En el peritazgo aportado por Autopistas del Café como medio de contradicción del anterior, el experto está parcialmente de acuerdo con los efectos señalados, más no lo está en el método utilizado por el primero para el cálculo aritmético de tal impacto económico. Al responder la pregunta 44 (pág. 64) cuestionó la metodología de cálculo del perito de la ANI:

“44. El perito de la ANI, en la respuesta a la pregunta 22, identifica los “motivos” por los cuales el Concesionario se beneficia financieramente del desplazamiento de una inversión. Indique si comparte dicha respuesta. 

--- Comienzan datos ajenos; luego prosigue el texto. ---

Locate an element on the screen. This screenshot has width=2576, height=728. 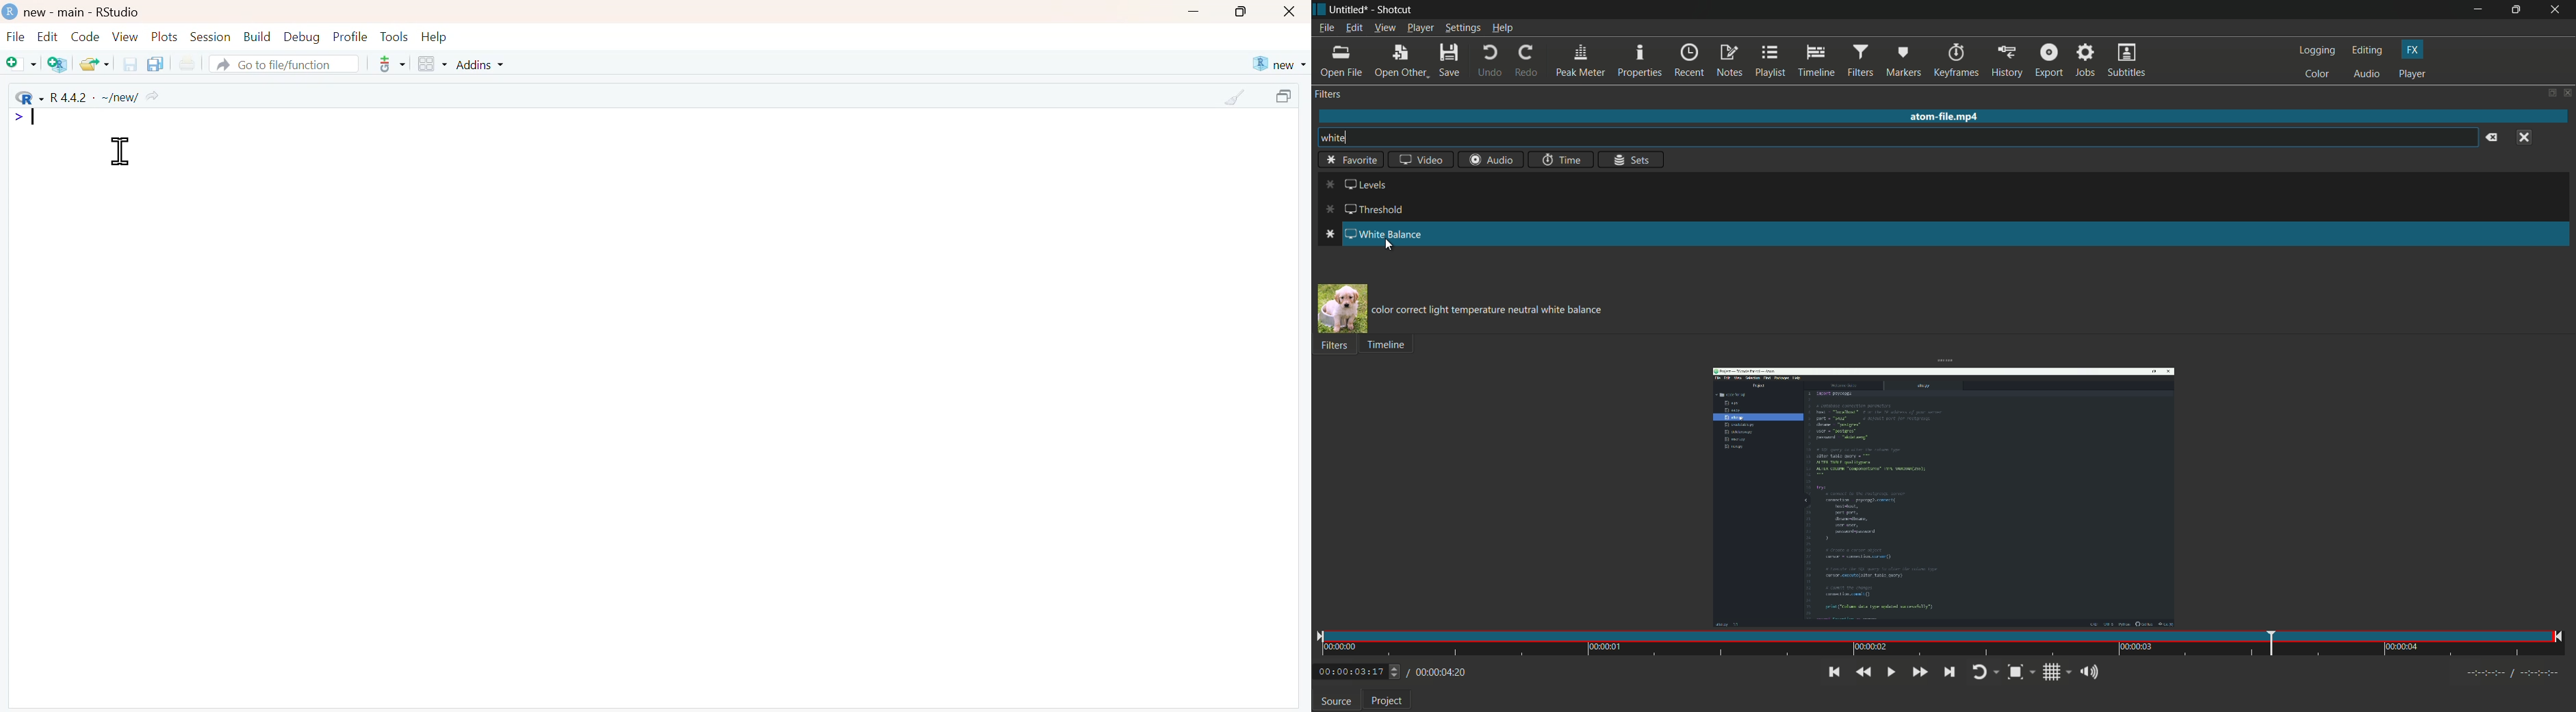
view menu is located at coordinates (1384, 28).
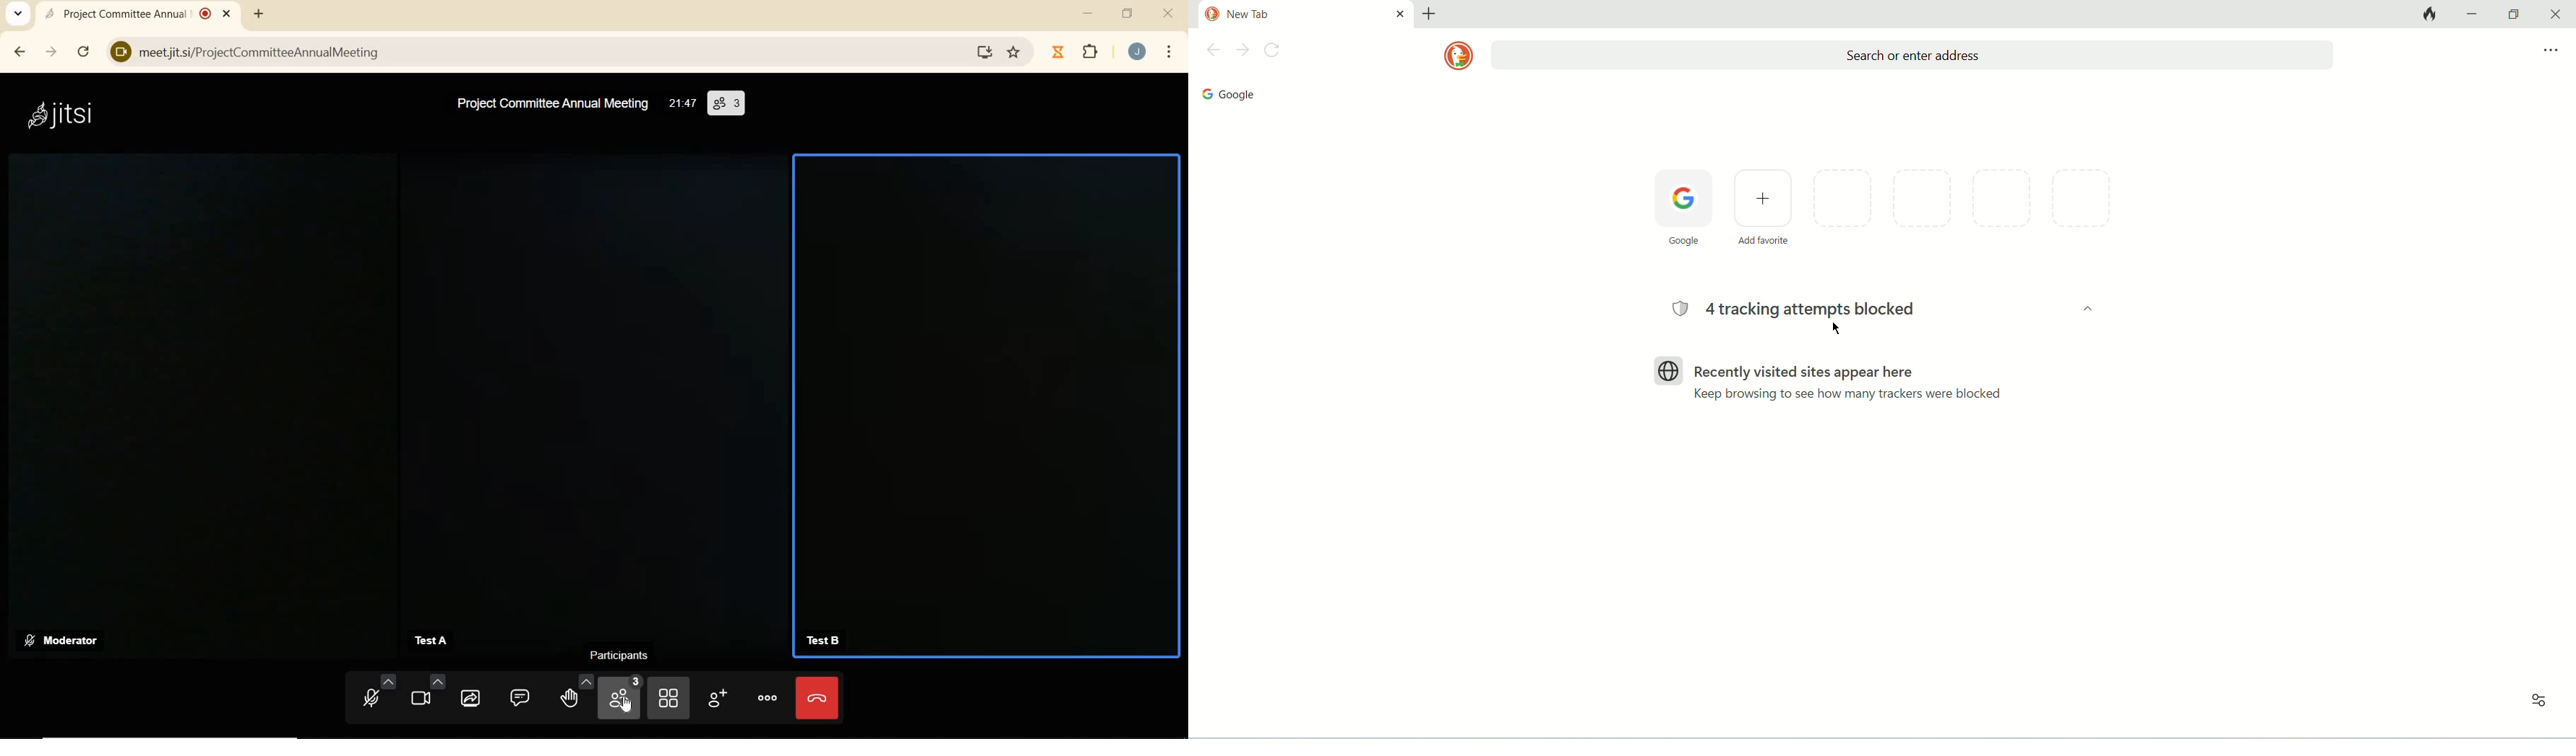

“Se comparten, pero parcialmente. En abstracto pueden ser ciertas las postulaciones que allí se hacen. No obstante, el Perito de la ANI desconoce que, para determinar el efecto del desplazamiento de una inversión, se deben analizar de manera simultánea la totalidad de las variables pertinentes que se ven afectadas, es decir, se debe realizar un análisis multivariado y no univariado como lo indica el perito. Lo anterior considerando que puede suceder que el desplazamiento de las inversiones en sí mismo implique unos mayores costos, además de los costos fijos, por ejemplo, la necesidad de unidades provisionales o el ajuste del factor salarial que se realiza cada año. 

Así mismo, el desplazamiento de una inversión puede conllevar a un desplazamiento de los ingresos, que claramente tiene un efecto negativo para el concesionario. Otro efecto no contemplado por el perito de la ANI en sus ejemplos consiste en los cambios de precios de los materiales: un desplazamiento podría conllevar a una mayor inversión si los precios se mueven en contra del concesionario por factores ajenos a este, como una devaluación. 

Por lo anterior, su conclusión no es del todo cierta. El desplazamiento de una inversión no hace que el Concesionario obtenga, forzosamente, una ventaja financiera”. 

“45. El perito de la ANI, en la respuesta a la pregunta 22, afirma que uno de los “motivos” por los cuales el Concesionario se beneficia financieramente del desplazamiento de una Inversión es que “si recauda peajes, el Concesionarlo podría estar reemplazando capital propio que debía invertir, por el dinero recaudado. En este caso, utilizaría recursos cedidos por el Estado –los peajes– en lugar de su propio capital, cambiando la distribución de riesgos entre las partes” y que “al invertir el dinero en una fecha posterior a la pactada y mantener la misma fecha de terminación de la concesión, tiene su dinero invertido por un menor plazo, pero recibe los mismos ingresos”. Indique si comparte dicha afirmación y, adicionalmente, indique si tales motivos para que el Concesionario obtenga un beneficio financiero son predicables en el caso de Quiebra del Billar y Avenida del Ferrocarril. 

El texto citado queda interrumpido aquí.